Determination of the RF biological activity. The stress factors used were UV radiation, bile salts, and oxidative stress. The source of UV radiation consisted of two 30-W BUV-15 lamps (Russia) mounted in parallel, with the major part of emission at 253.7 nm. Preliminary experiments showed the “dose–response” dependence. At a radiation dose of 81 J/m2, the survival rate of irradiated cells was 0.01–0.03%. The target activity was determined in the cell suspension incubated with RF for 10 and 15 min before and after stress exposure, respectively. The reactivating effect was assessed by comparing viable cell numbers (CFU) emerging on a solid medium (2% agar) in experimental and control variants; in the latter there was no reactivating factor. The bacterial survival rates in experimental and control variants were expressed in percentage relative to non-irradiated control. The test objects were the cells of RF producer Luteococcus casei, as well as the cells of lactic acid bacteria from the collection of the Department of Microbiology (Moscow State University, the Faculty of Biology): Lactobacillus acidophilus (Lb. acidophilus), Lactobacillus casei (Lb. casei).

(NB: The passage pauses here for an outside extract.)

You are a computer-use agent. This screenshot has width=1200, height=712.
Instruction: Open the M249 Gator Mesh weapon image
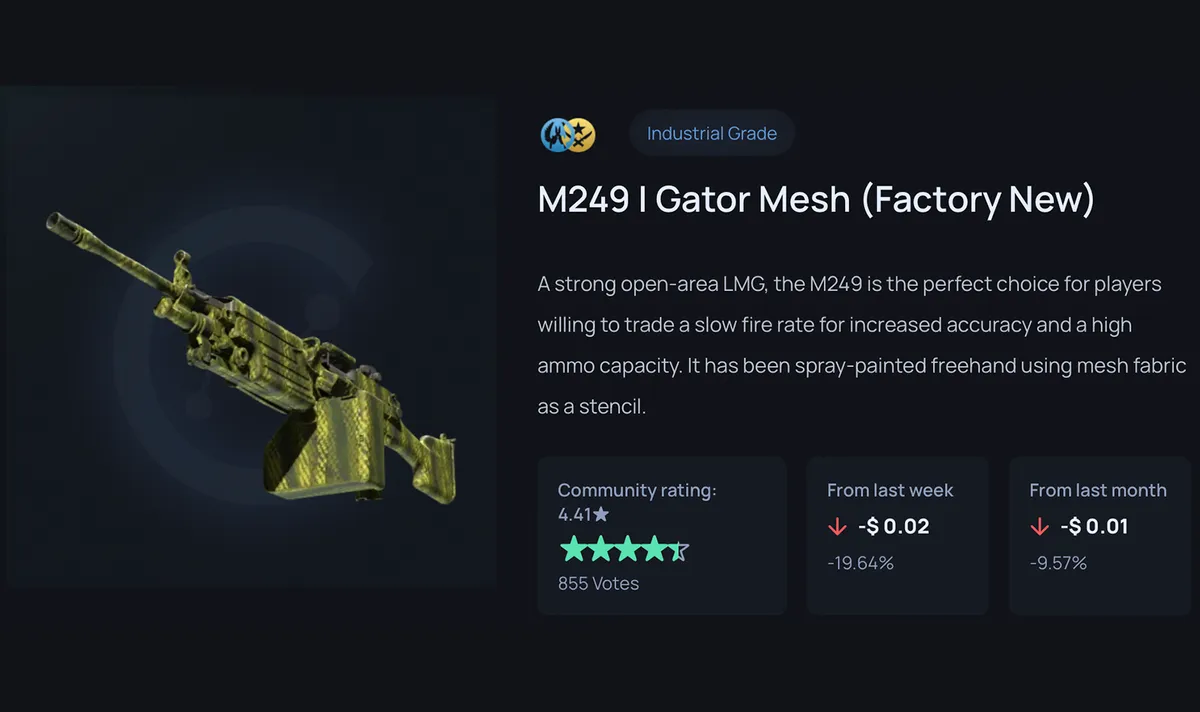point(250,336)
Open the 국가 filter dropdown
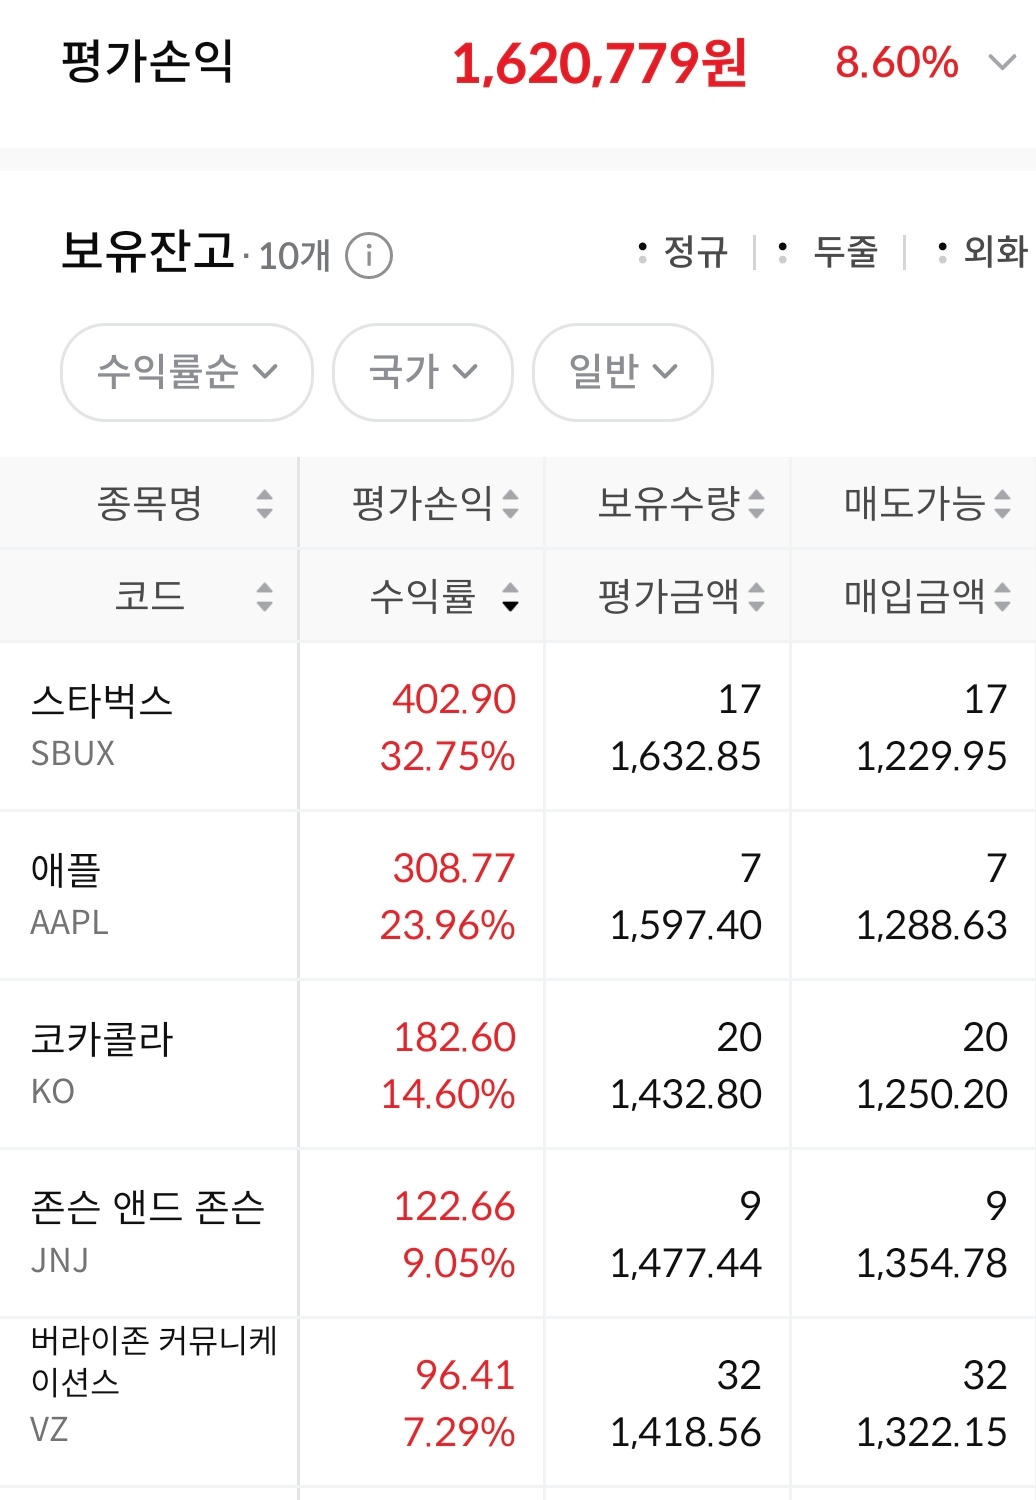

The propionic acid bacteria Propionibacterium freudenreichii (no. 1857) and P. acidipropionici (no. 1859) were obtained from the Czech Collection of Microorganisms (ССM). The yeast Saccharomyces cerevisiae VKPM Y-1200 was obtained from the All-Russian Collection of Industrial Microorganisms. The cell suspensions of tester strains were obtained as described above.

RESULTS AND DISCUSSION

Biological characteristics of RF. The bacterium L. casei is a facultative anaerobe represented by large, nonmotile non-spore-forming spherical cells producing orange colonies on agar surface. The major fermentation products are propionic and acetic acids; caprylic, isocaproic, butyric, hexanoic (caproic), and formic acids are produced in minor amounts (Vorob’eva et al., 2014). It was previously shown that the number of surviving bacteria exposed to UV radiation and heating increased in the case of short-term (10–15 min) pre- or postincubation of L. casei cells with the fraction of extracellular peptide metabolites of different degrees of purity (Vorob’eva et al., 2003).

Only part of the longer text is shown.